### Problem description
From the records that follow, copy every line in which "coordinates" appears.

··· Supplied records ···

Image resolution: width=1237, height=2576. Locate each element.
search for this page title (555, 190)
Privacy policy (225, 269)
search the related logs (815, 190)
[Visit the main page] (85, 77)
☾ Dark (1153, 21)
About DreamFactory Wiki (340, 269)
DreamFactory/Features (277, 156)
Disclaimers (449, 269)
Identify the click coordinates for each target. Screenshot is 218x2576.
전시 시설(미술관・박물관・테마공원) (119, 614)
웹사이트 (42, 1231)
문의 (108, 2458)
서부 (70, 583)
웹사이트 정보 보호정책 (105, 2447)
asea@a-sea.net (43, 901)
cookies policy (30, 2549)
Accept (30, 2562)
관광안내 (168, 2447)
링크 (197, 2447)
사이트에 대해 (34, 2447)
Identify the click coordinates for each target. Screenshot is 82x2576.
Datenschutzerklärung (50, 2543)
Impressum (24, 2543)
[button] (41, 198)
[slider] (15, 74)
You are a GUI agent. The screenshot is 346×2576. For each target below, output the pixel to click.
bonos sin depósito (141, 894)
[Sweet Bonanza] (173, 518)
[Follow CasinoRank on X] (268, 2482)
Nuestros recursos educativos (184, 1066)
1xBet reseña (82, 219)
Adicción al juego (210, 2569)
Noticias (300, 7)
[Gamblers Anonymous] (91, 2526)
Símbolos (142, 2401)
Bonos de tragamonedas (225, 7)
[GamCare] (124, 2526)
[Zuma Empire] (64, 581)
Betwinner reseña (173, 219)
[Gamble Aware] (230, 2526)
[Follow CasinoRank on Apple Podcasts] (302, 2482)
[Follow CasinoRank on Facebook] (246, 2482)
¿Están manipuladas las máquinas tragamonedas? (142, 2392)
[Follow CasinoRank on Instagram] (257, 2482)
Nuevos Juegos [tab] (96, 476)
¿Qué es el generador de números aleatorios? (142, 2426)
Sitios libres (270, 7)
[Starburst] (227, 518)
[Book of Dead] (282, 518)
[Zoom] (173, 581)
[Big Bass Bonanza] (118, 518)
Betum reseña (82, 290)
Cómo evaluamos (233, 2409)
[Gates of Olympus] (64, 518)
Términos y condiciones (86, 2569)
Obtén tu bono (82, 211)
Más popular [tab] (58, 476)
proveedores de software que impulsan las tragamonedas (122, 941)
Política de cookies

···

### Result for this exercise
Identify the click coordinates for each target. Screenshot is 218x2576.
Identify the click coordinates for each target. Screenshot is 82x2576.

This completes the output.